TASK GOAL: The lines to return are those from the line holding "Go to the previous artboard arrow" through the last line of the entries below, both included, written exactly and without pictures.

(Beginning of RECORD EXCERPTS)

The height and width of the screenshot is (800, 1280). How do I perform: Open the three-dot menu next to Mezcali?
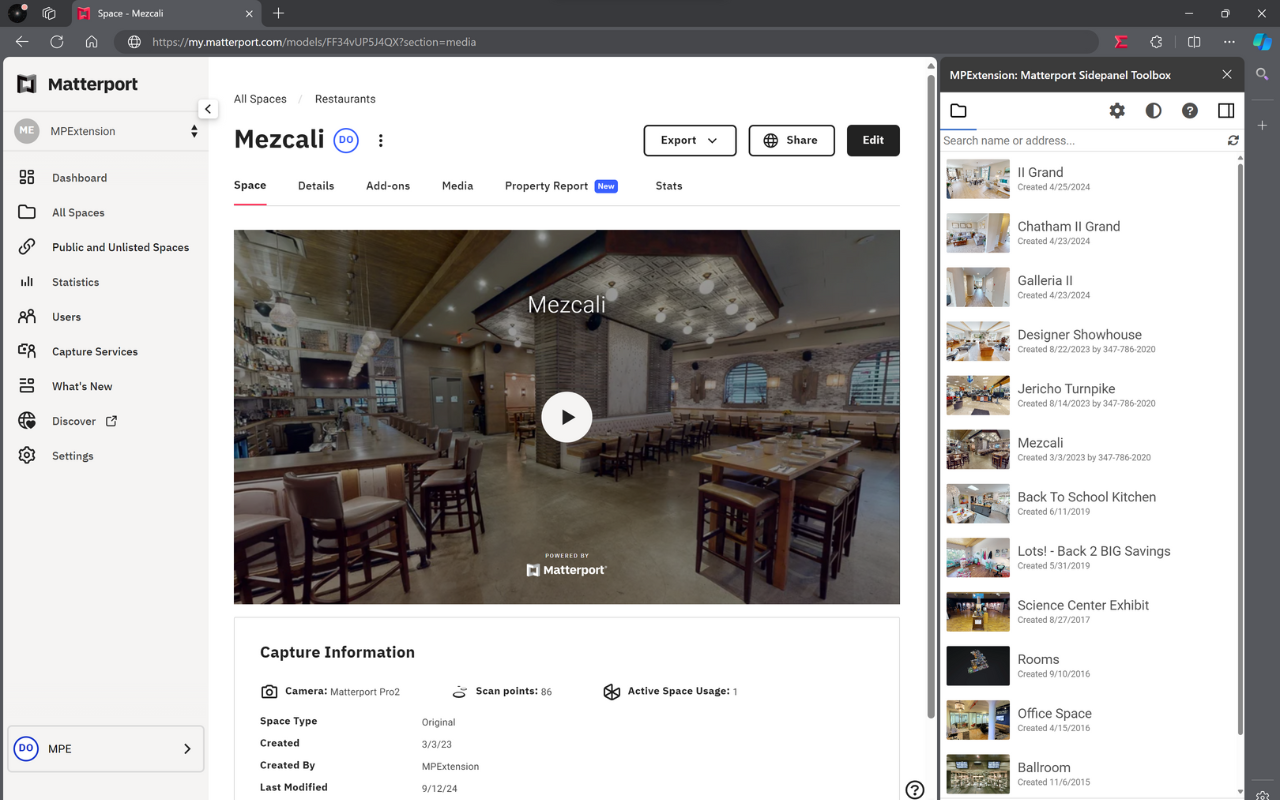coord(381,140)
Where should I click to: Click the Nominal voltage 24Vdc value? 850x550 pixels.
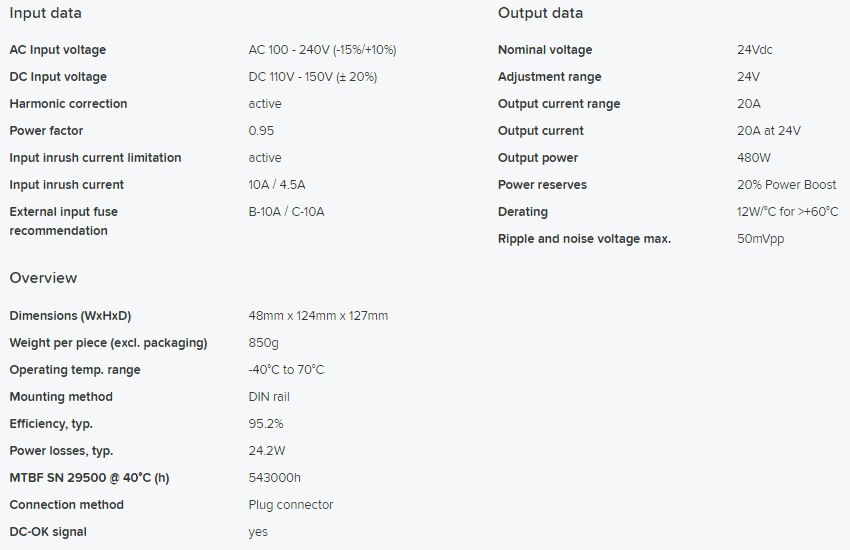pyautogui.click(x=755, y=50)
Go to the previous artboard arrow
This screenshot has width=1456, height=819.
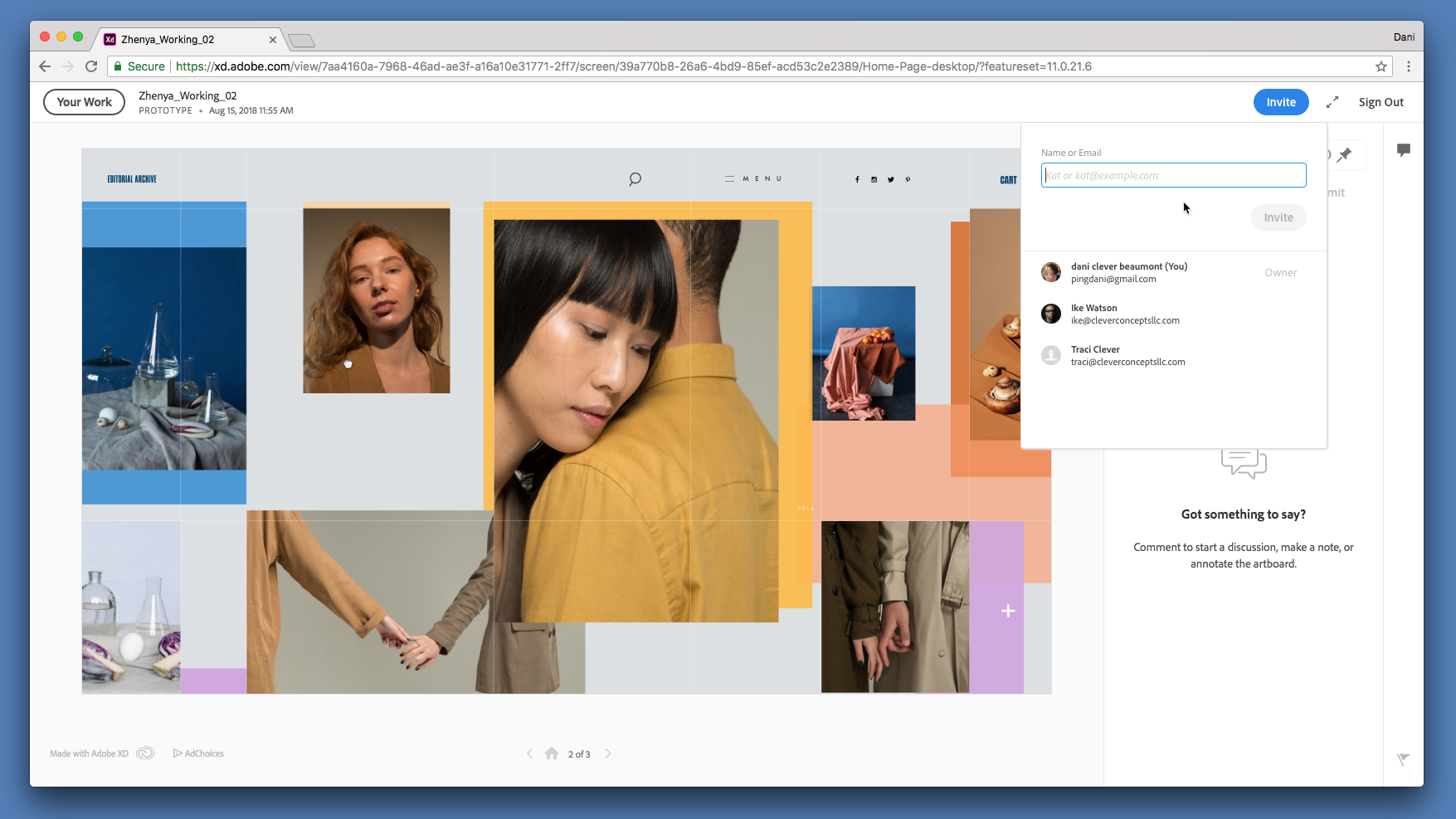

(End of RECORD EXCERPTS)

ANSWER SPACE:
Go to the previous artboard arrow
This screenshot has width=1456, height=819.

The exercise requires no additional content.